DESCRIPTION OF THE TASK:
Everything in the entries below except the pictures must be returned exactly.

THE DATA:
——

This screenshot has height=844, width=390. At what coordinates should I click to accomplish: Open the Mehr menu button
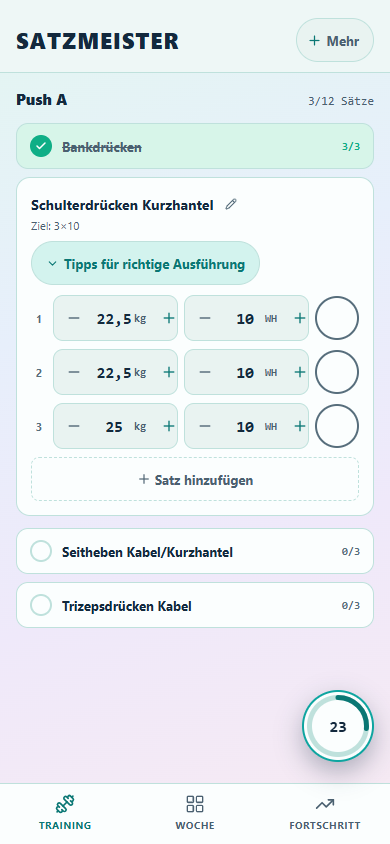click(x=335, y=40)
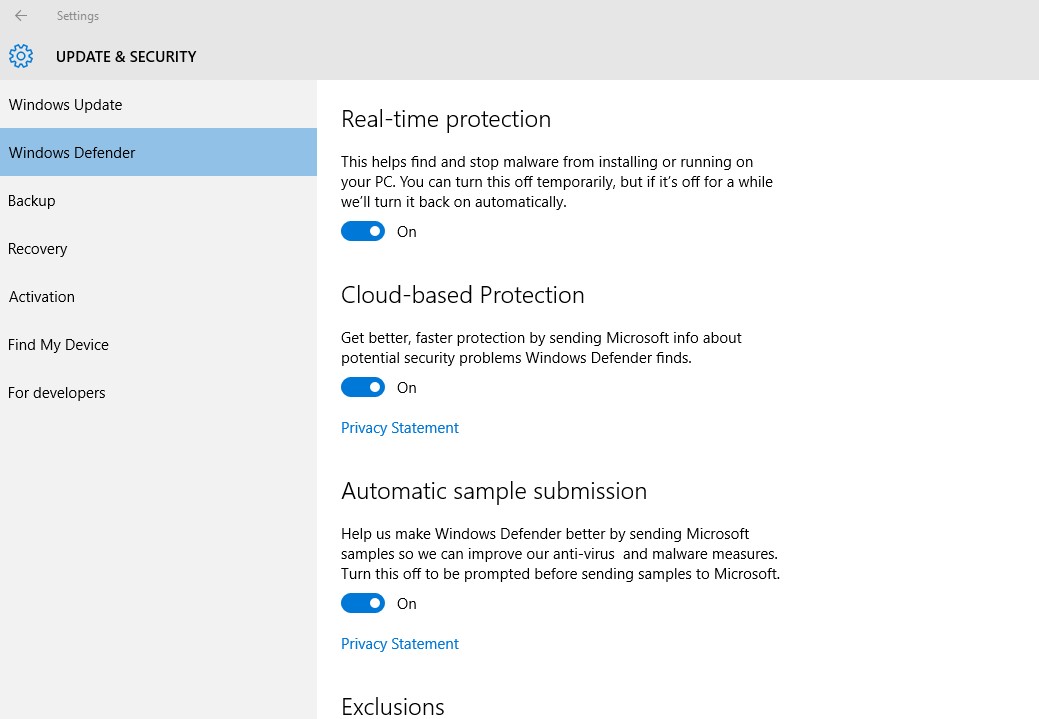The height and width of the screenshot is (719, 1039).
Task: Go to Activation settings
Action: pyautogui.click(x=41, y=296)
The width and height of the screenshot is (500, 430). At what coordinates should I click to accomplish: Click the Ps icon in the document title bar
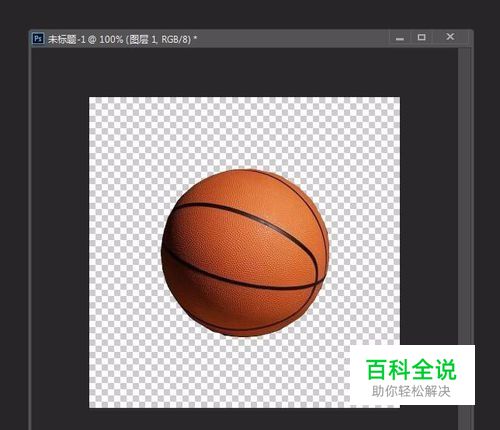(x=38, y=38)
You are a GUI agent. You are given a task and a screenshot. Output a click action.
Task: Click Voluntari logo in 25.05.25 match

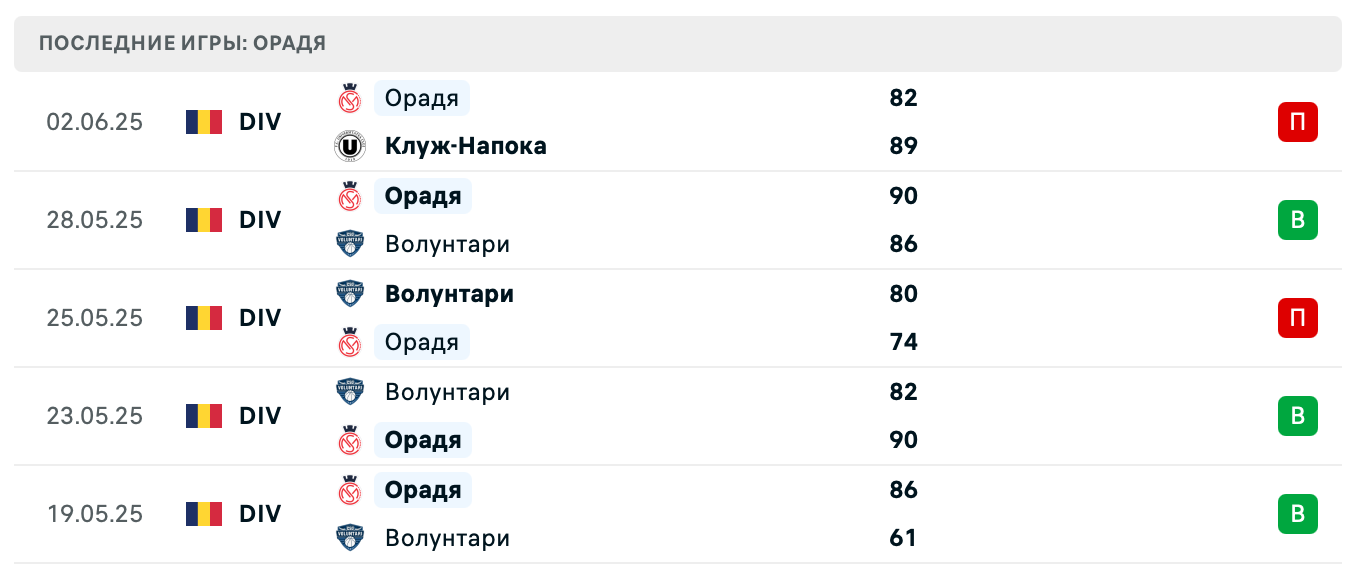[x=349, y=294]
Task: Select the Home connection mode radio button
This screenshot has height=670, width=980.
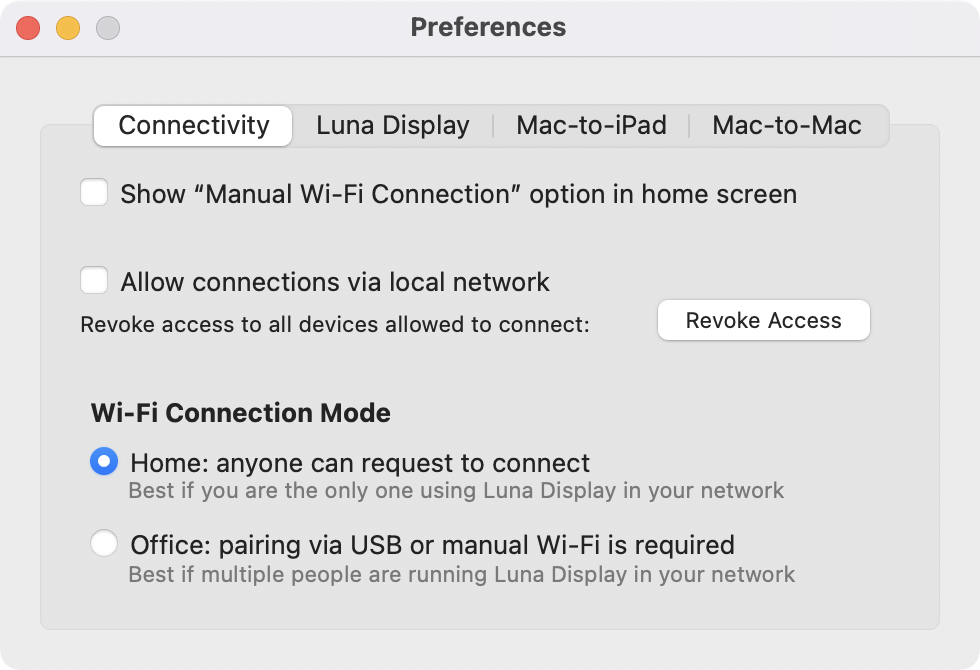Action: click(x=104, y=462)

——

EXERCISE RESULT:
This screenshot has height=844, width=390. At what coordinates should I click to accomplish: Open the Mehr menu button
click(x=335, y=40)
The height and width of the screenshot is (719, 1039).
Task: Go to Activation settings
Action: pyautogui.click(x=41, y=296)
The width and height of the screenshot is (500, 430). At what coordinates should I click to accomplish: Click the Ps icon in the document title bar
(x=38, y=38)
You are a GUI agent. You are given a task and a screenshot. Output a click action.
Task: Click Voluntari logo in 25.05.25 match

[x=349, y=294]
Task: Select the Home connection mode radio button
This screenshot has height=670, width=980.
Action: click(x=104, y=462)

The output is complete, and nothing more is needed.